Rechte & Pflichten

Rechte & Pflichten

Mit Abschluss eines Ausbildungsvertrags gehen sowohl der Auszubildende als auch der Ausbilder Rechte und Pflichten ein. Im Wesentlichen bedeutet das:

  • Als Ausbilder müssen Sie dafür Sorge tragen, dass Ihr Auszubildender das vorgesehene Ausbildungsziel erreichen kann.
  • Der Auszubildende muss sich bemühen, die notwendigen Fertigkeiten, Kenntnisse und Fähigkeiten des angestrebten Berufs zu erwerben.

Die Rechte und Pflichten finden Sie im Berufsbildungsgesetz (BBiG), Jugendarbeitsschutzgesetz (JArbSchG) und Bundesurlaubsgesetz.


Der folgende Auszug gibt Ihnen einen Überblick über die Pflichten des Auszubildenden.
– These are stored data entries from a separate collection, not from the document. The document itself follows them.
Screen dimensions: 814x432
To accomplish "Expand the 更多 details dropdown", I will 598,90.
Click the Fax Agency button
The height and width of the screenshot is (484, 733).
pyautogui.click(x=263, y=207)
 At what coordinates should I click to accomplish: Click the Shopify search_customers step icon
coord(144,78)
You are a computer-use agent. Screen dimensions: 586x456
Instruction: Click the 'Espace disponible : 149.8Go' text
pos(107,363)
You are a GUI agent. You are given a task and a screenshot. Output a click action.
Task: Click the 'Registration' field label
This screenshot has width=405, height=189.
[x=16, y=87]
Er ist verpflichtet,

  • die ihm im Rahmen seiner Berufsausbildung aufgetragenen Aufgaben sorgfältig auszuführen,
  • an Ausbildungsmaßnahmen teilzunehmen, für die er nach § 15 BBiG freigestellt wird,
  • den Weisungen zu folgen, die Sie ihm im Rahmen der Berufsausbildung erteilen,
  • die für die Ausbildungsstätte geltende Ordnung zu beachten, Werkzeug, Maschinen und sonstige Einrichtungen pfleglich zu behandeln und sie nur zu den ihm übertragenen Arbeiten zu verwenden,
  • über Betriebs- und Geschäftsgeheimnisse Stillschweigen zu wahren.
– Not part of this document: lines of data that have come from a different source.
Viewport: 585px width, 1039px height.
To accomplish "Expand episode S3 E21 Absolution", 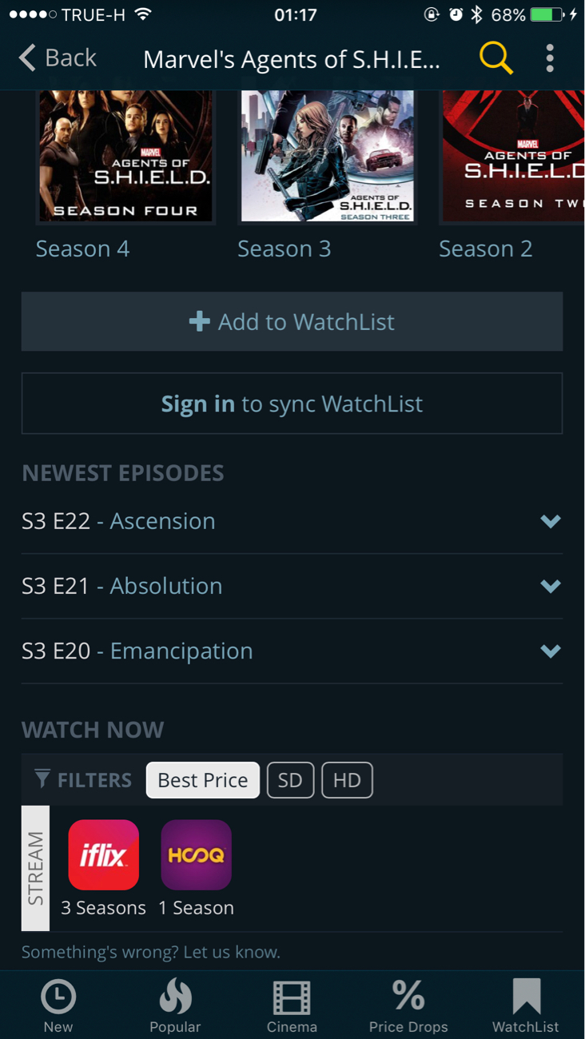I will (550, 586).
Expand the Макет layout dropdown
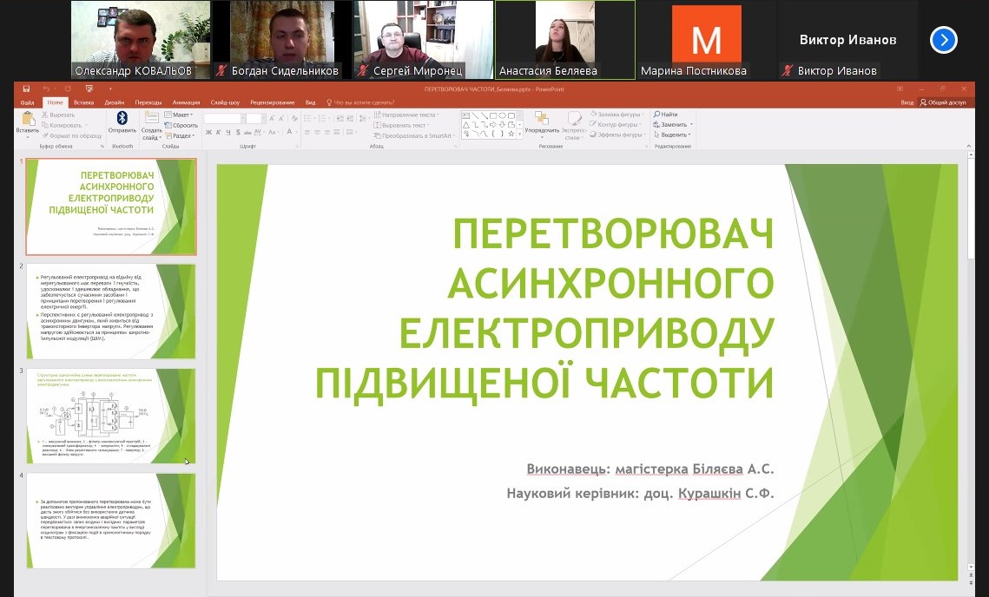 pyautogui.click(x=181, y=115)
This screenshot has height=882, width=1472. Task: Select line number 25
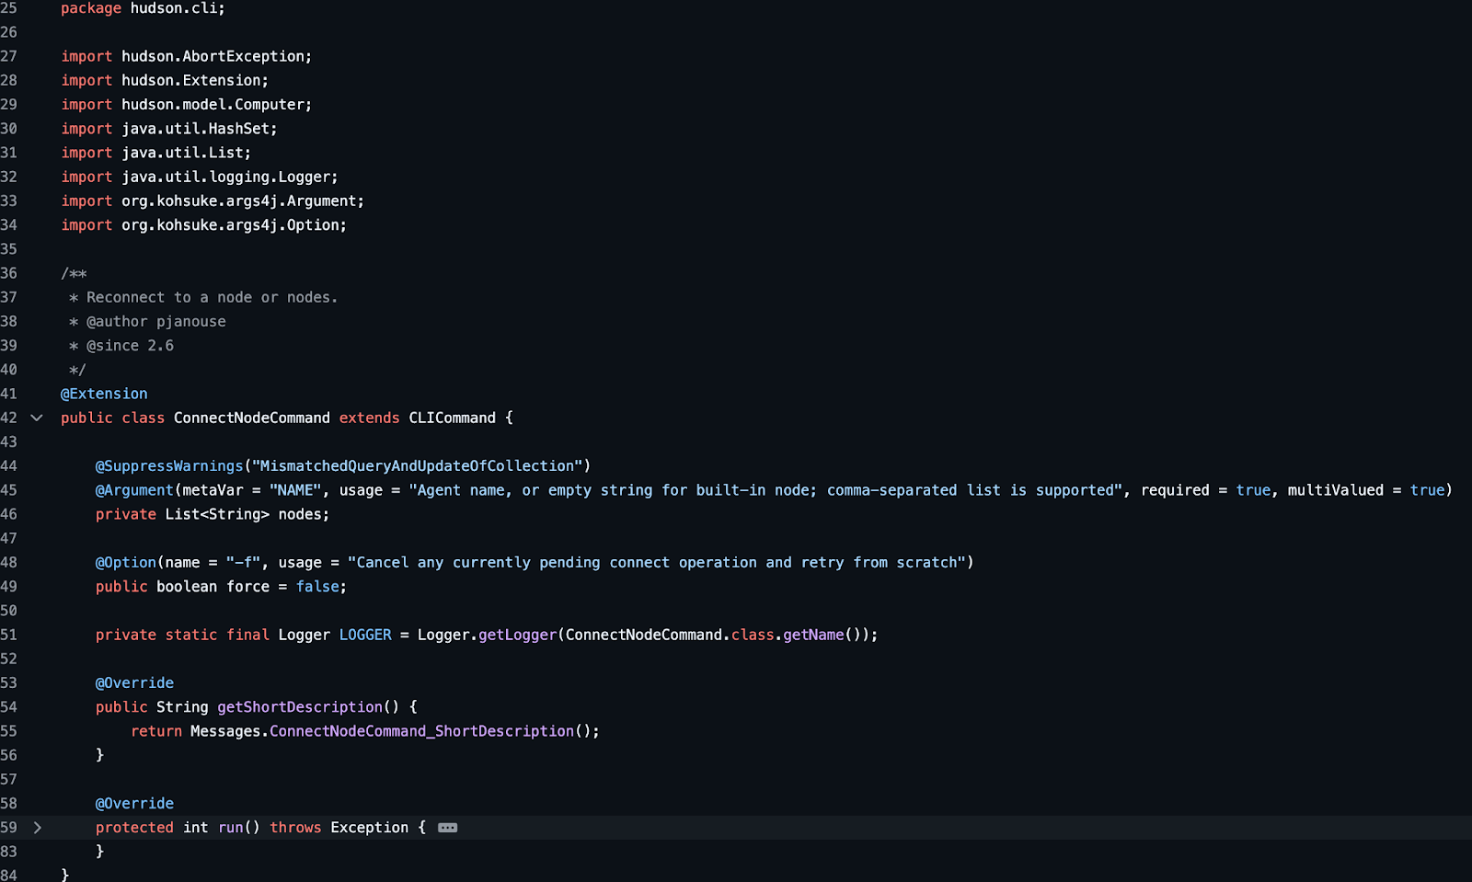[x=9, y=8]
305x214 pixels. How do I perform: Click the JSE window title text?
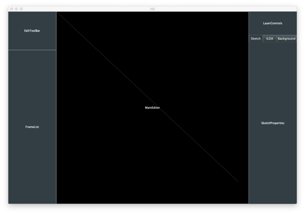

Wenn der Auszubildende seine Pflichten während der Ausbildung erfüllt, hat er Anspruch auf

  • eine angemessene Vergütung,
  • bezahlten Urlaub
  • und bei Beendigung des Ausbildungsverhältnisses auf ein Zeugnis.
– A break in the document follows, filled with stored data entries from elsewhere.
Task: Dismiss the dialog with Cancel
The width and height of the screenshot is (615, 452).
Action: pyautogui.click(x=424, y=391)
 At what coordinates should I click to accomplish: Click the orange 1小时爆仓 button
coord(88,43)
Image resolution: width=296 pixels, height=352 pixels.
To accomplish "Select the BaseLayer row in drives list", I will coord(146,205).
Weitere Rechte ergeben sich aus den Pflichten des Ausbilders. Als Ausbilder haben Sie dafür zu sorgen,

  • in der vorgesehenen Ausbildungszeit Ihrem Auszubildenden die berufliche Handlungsfähigkeit zu vermitteln, die zum Erreichen des Ausbildungsziels nach der Ausbildungsordnung erforderlich ist,
  • selbst auszubilden oder einen persönlich und fachlich geeigneten Ausbilder ausdrücklich damit zu beauftragen und diesen dem Auszubildenden jeweils bekannt zu geben,
  • Ihrem Auszubildenden kostenlos die Ausbildungsmittel, insbesondere Werkzeuge und Werkstoffe zur Verfügung zu stellen, die zur Berufsausbildung und zum Ablegen von Zwischen- und Gesellenprüfungen/ Abschlussprüfungen erforderlich sind,
  • Ihren Auszubildenden zum Besuch der Berufsschule sowie zum Führen von schriftlichen Ausbildungsnachweisen anzuhalten und diese durchzusehen,
  • dass Ihr Auszubildender charakterlich gefördert sowie sittlich und körperlich nicht gefährdet wird,
  • Ihrem Auszubildenden nur Aufgaben zu übertragen, die dem Ausbildungszweck dienen und seinen körperlichen Kräften angemessen sind.

 

Ausbildungsvertrag

Der Ausbildungsvertrag muss in schriftlicher Form vor Beginn der Ausbildung abgeschlossen werden. Mit Abschluss des Vertrags erkennen Auszubildender und Ausbildender ihre jeweiligen Rechte und Pflichten an. Der Ablauf der Ausbildung ist in der zum Berufsbild gehörenden Ausbildungsordnung festgelegt. 

Ein Ausbildungsvertrag kann während der Probezeit ohne Einhaltung einer Kündigungsfrist gekündigt werden, nach der Probezeit nur aus wichtigem Grunde oder wenn der Auszubildende die Ausbildung aufgegeben hat bzw. sich für eine andere Berufstätigkeit ausbilden lassen will.

Der Ausbildungsvertrag endet mit dem erfolgreichem Bestehen der Abschlussprüfung. Nimmt man am folgenden Tag die Arbeit im Betrieb auf, ohne dass dem widersprochen wird, wird dadurch ein unbefristetes Arbeitsverhältnis begründet, für das die gesetzlichen Kündigungsfristen gelten.